Exactly! The same way Jack Nicholson connected with his inner self while chasing Shelley Duvall around the maze with an ax in "The Shining"!

Tracing the pattern in, then out, can create a clear and calm feeling.

Those things down at the bottom of the page? With the prices and the pictures of women in fur coats and stuff? They're called "ads." That's where you make claims about the sorts of clear and calm feelings a particular brand of snake oil can create. More to the point, though: The labyrinth has exactly what to do with "faith" or "values"? Except maybe the edifying spectacle of Franklin Graham being fed to a minotaur?

The bigger problem with this one, though, is the problem with faith-n-values sections in general. The diversity template doesn't make for a good overlay because diversity isn't a very good fit with indivisible truths; one man's clear, calm connection with the inner self is another's idolatry. If the jewelry-lover on your Xpesmas list doesn't cotton to New Age stuff, or the "reader" doesn't fancy the idea of writing the Bible down to third-grade level, your "wide variety" has gotten a lot narrower.

2 Comments:

Anonymous Anonymous said...

I won't take issue with your view toward faith sections in general or with the blatant advertising in the excerpt you give here (though I've seen about the same in plenty of feature stories everywhere in a lot of papers...). But a few dissenting views from one who helped with a labyrinth story as a Mo'ian reporter and who has walked a few labyrinths and given some of these pewter labyrinth gifts:

Unlike a maze, a labyrinth does not have dead ends or diverging paths; also unlike a maze, a labyrinth doesn't have high walls. So it's not really the same as the Shining maze, and I can't remember whether the minotaur was in a maze or a labyrinth.

Rather, a labyrinth is often a single, winding path, usually of concentric circles and painted or engraved into a floor. Someone walking the labyrinth (or, in the case of a desktop or jewelry gift, running a pencil through one) would begin at the outside and slowly move toward the middle, before going back out.
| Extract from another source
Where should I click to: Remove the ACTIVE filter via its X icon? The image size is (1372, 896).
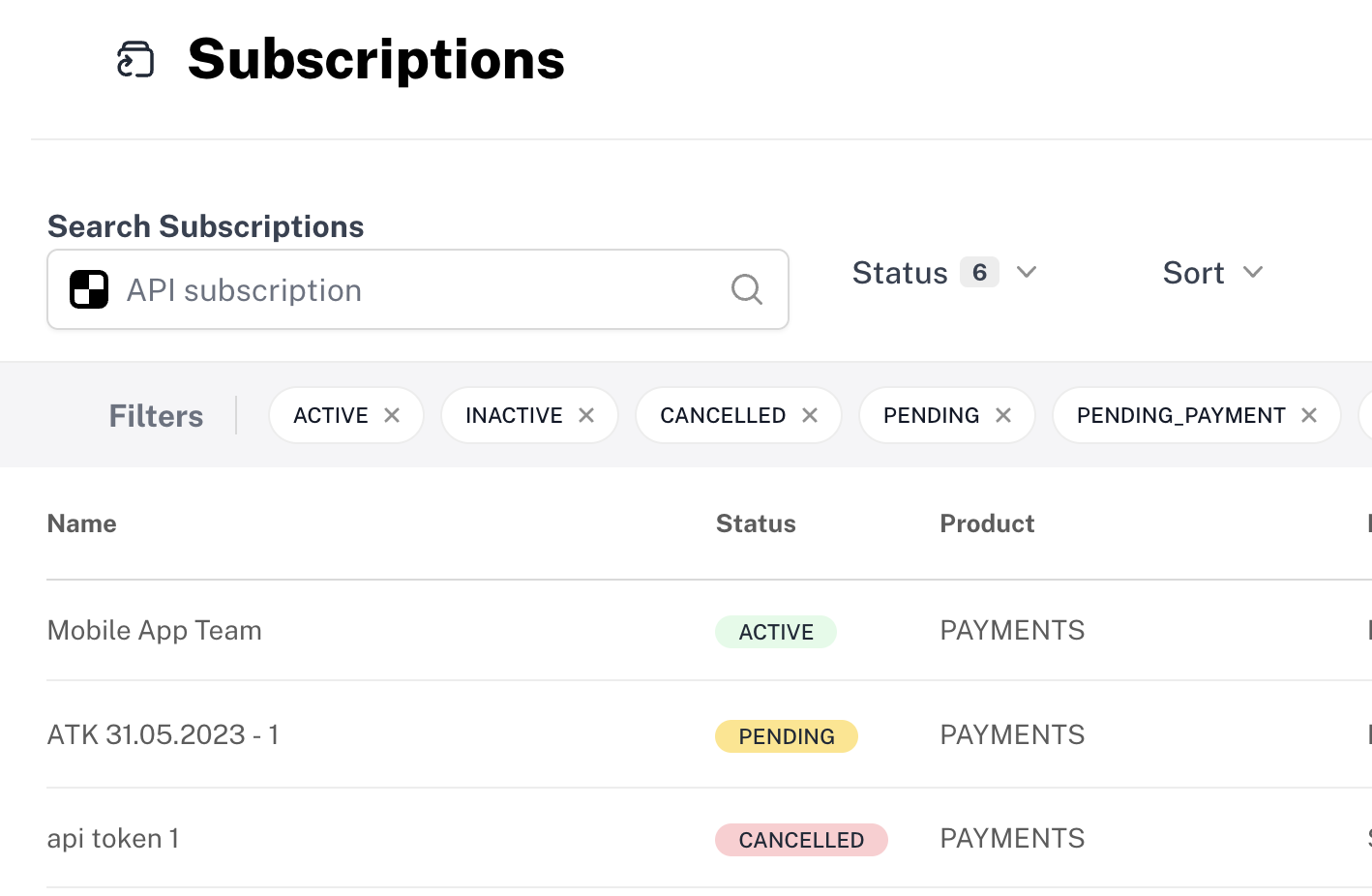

The labyrinth did precede Christianity and has been used by many religions, but it has had some significance in Christian spirituality for several hundred years. In the Middle Ages, labyrinths became popular features in several churches, most notably the cathedral at Chartres, France, where one was build around 1200. More on this, and on labyrinths in general, can be found at http://www.bc.edu/friends/alumni/labyrinth/history

Succeeding centuries sort of cracked down on labyrinths and several other more mystical expressions of Christianity, of course. But recently they've been maing a kind of comeback, both religiously and as a "self-help" tool. Boone Hospital installed one outdoors by their huge lawn, a Columbia home has a simple one in its lawn, and a couple churches in the city have them.

To be sure, faith sections and stories like this (which looks to have a horrible lede...) can run up against the diversity issue. (Of course, considering my ideologies, I'm perhaps more inclined to question the diversity issue at times...) But I wouldn't count this specific example as a case in point, nor would I count it as simply "New Age."

Ah, always fun to ramble about random topics!

3:21 AM, December 03, 2006  
Blogger fev said...

As always, Rob, you're an editor and a gentleman. Trust all's well in your precinct.